Медикаментозное лечение заключается в применении антиконвульсантов и миорелаксантов; диуретиков; препаратов, снижающих внутричерепное давление; витаминов группы В; лекарств, улучшающих микроциркуляцию в мозговой ткани; антигипоксантов; препаратов, тонизирующих сосуды. Больным назначают «Церебролизин», «Кортексин», «Цераксон», «Актовегин», «Пирацетам», «Глицин», «Нейровитан», «Мидокалм», «АТФ», «Прозерин».

Оперативное вмешательство при гидроцефалии позволяет восстановить отток ликвора. Хирурги выполняют пластику сухожилий и мышц, удаляют контрактуры. С целью исправления нарушений в нервной ткани проводят нейрохирургические вмешательства.

СДН хорошо поддается лечению, если начать его правильно и вовремя. Прогноз патологии во многом зависит от наблюдательности родителей и профессионализма врачей. Если синдром не лечить, могут развиться серьезные последствия функциональной недостаточности ЦНС – церебральный паралич и эпилепсия, которые требуют более долгой и тяжелой терапии.

Профилактика и прогноз

Профилактические мероприятия, позволяющие избежать развития синдрома:

  1. охрана материнства и детства;
  2. исключении вредных привычек у беременных женщин;
  3. заинтересованность ребенка познаванием окружающего мира с помощью красочных картинок и ярких игрушек;
  4. ходьба босиком, ЛФК, лечебный массаж, занятия на фитболе,
  5. частые пальчиковые игры, ходьба по рельефным поверхностям.

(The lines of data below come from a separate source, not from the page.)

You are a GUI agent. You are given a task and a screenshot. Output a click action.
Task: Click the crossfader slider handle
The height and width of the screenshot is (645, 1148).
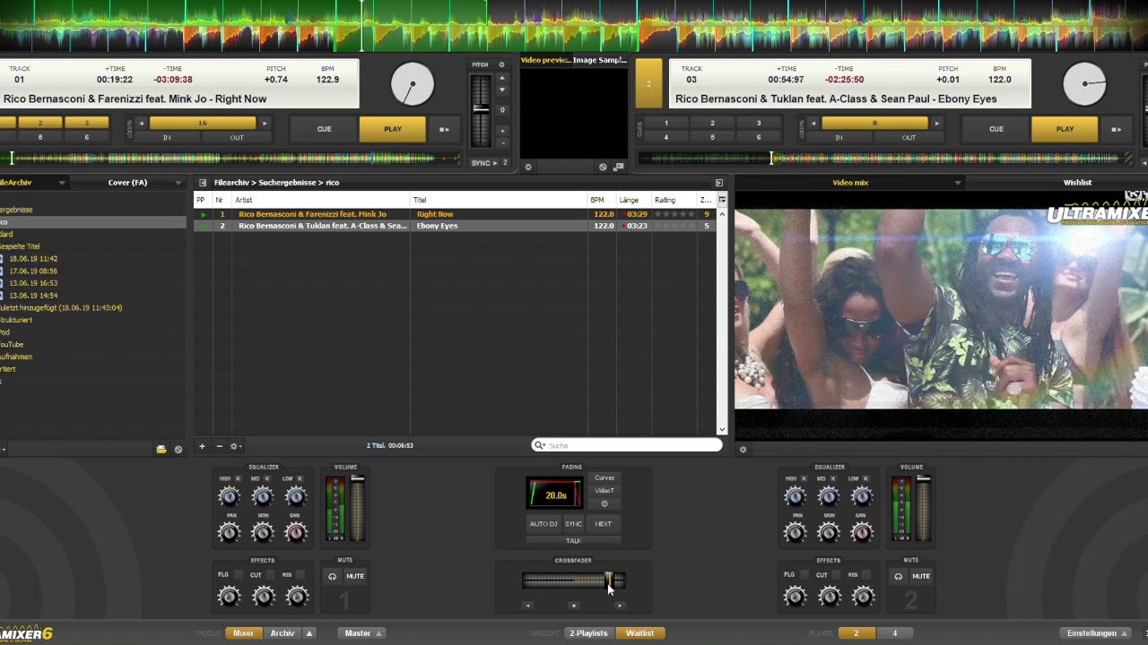click(x=609, y=581)
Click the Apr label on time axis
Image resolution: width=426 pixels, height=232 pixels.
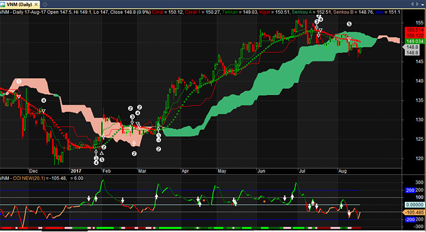tap(185, 172)
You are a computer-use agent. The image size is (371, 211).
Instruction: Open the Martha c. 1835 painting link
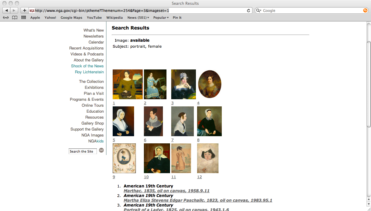166,191
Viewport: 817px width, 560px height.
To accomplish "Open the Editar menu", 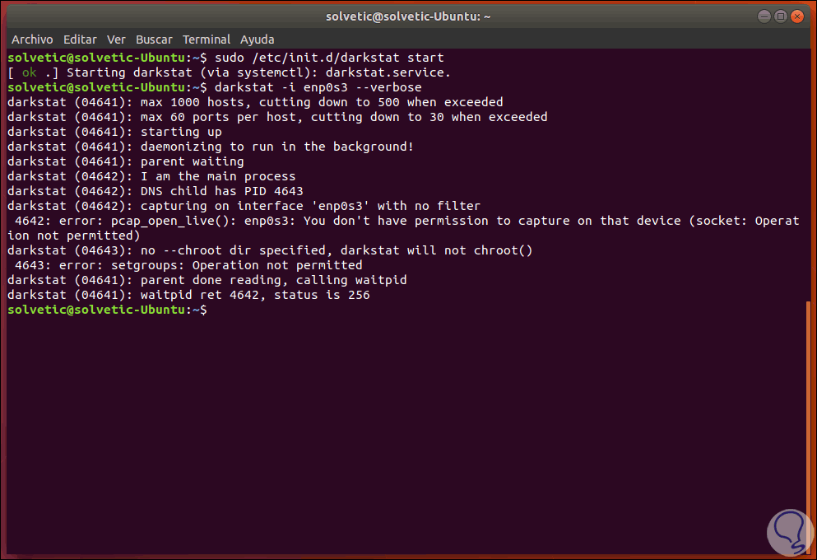I will [x=80, y=39].
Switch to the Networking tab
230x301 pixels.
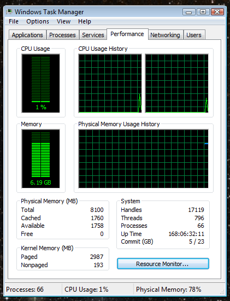165,35
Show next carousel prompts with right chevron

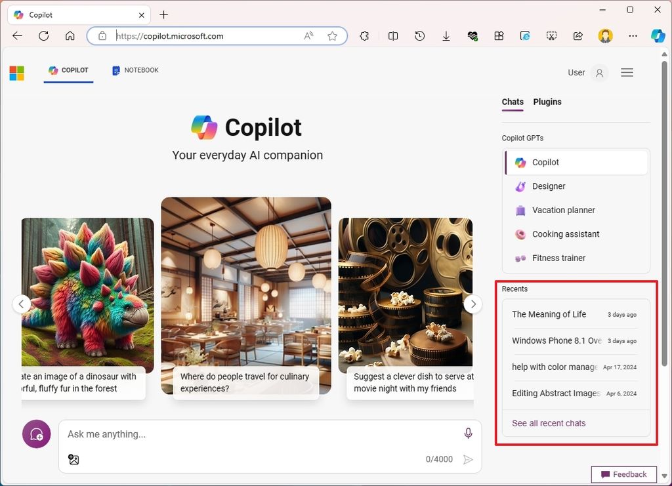[x=473, y=304]
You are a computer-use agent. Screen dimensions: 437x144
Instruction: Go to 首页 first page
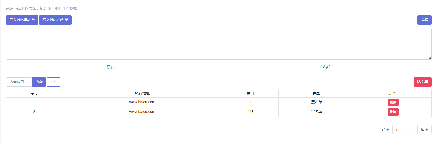[x=385, y=130]
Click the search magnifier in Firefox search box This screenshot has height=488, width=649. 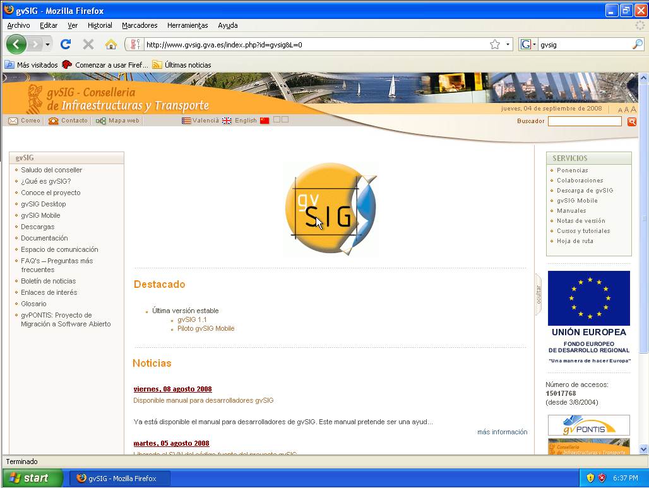(637, 44)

СДР — излечимая болезнь, с которой нужно бороться. Легкая форма патологии хорошо поддается адекватной терапии. Более тяжелые случаи требуют особого подхода.

Если родители не заметят опасных симптомов и не обратятся вовремя к врачу, у ребенка возникнут сложности с ходьбой и обучением. Запущенные формы осложняются умственной отсталостью и эпилепсией.

Любое промедление в лечении может превратить легкий случай в сложный процесс.